● **Instructions for the task**
Go through the records below and return each line that has "this" in it.

● **Listed records**
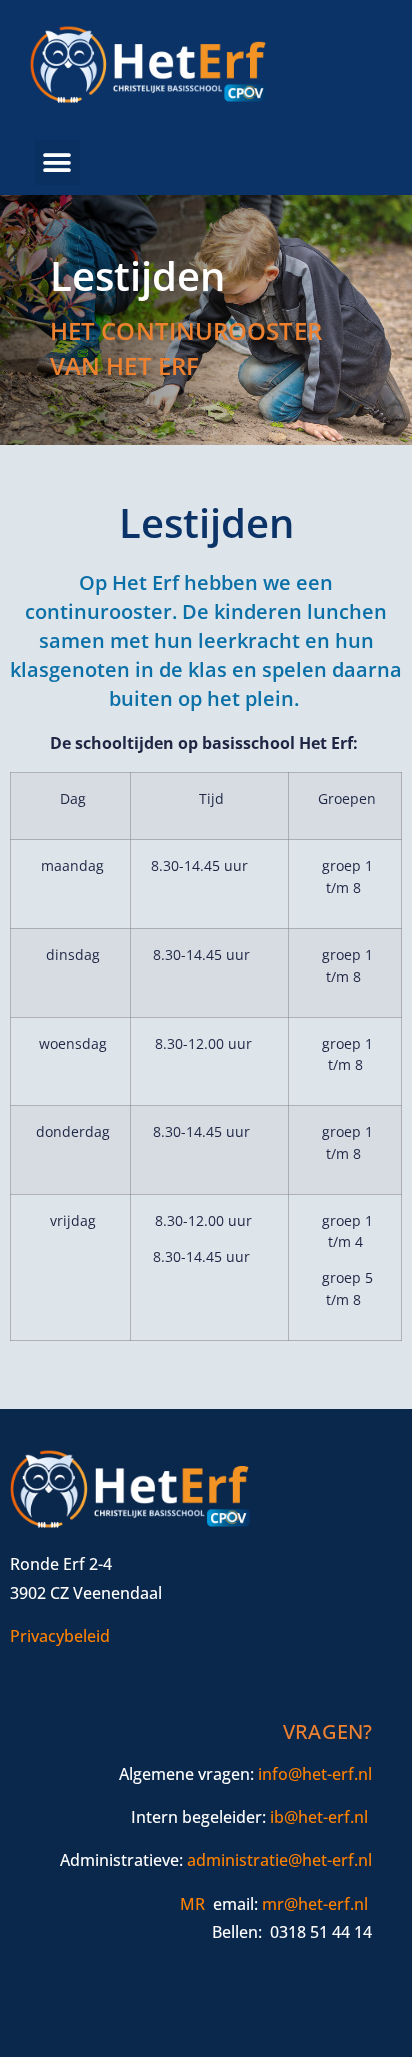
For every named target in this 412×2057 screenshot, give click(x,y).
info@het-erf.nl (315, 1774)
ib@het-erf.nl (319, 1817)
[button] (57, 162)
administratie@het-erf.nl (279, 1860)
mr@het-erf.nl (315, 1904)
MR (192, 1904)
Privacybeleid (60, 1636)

==

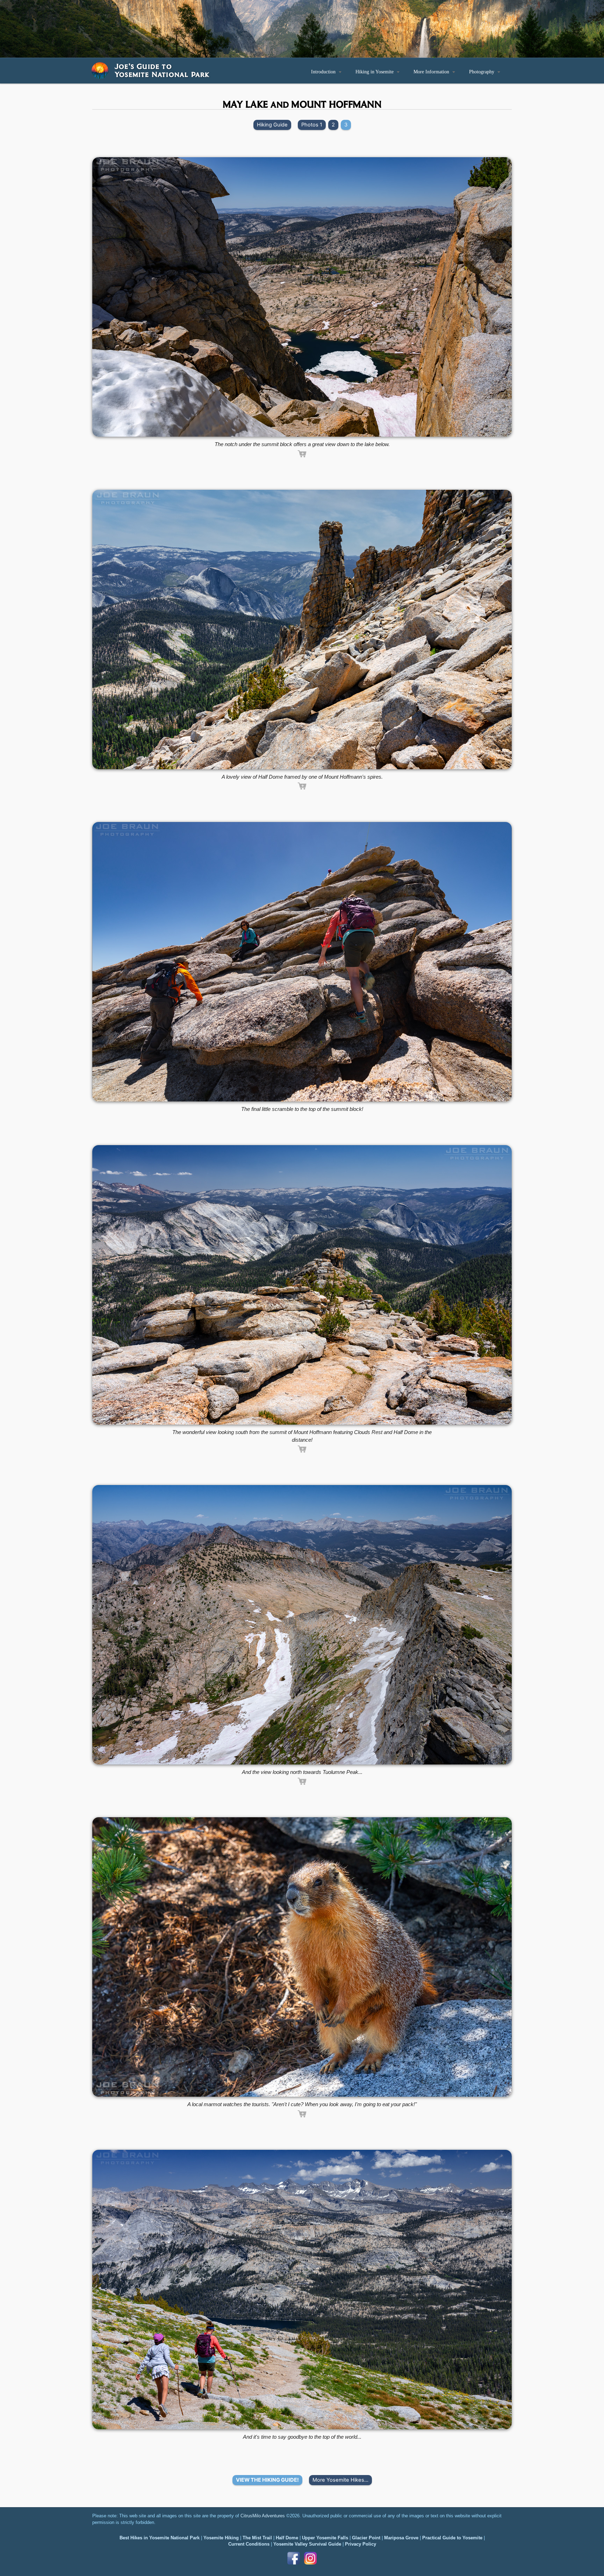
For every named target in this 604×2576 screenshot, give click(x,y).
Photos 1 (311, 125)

● **Written solution**
For every named target in this 412×2057 screenshot, give click(x,y).
For every named target in this 604×2576 screenshot, give click(x,y).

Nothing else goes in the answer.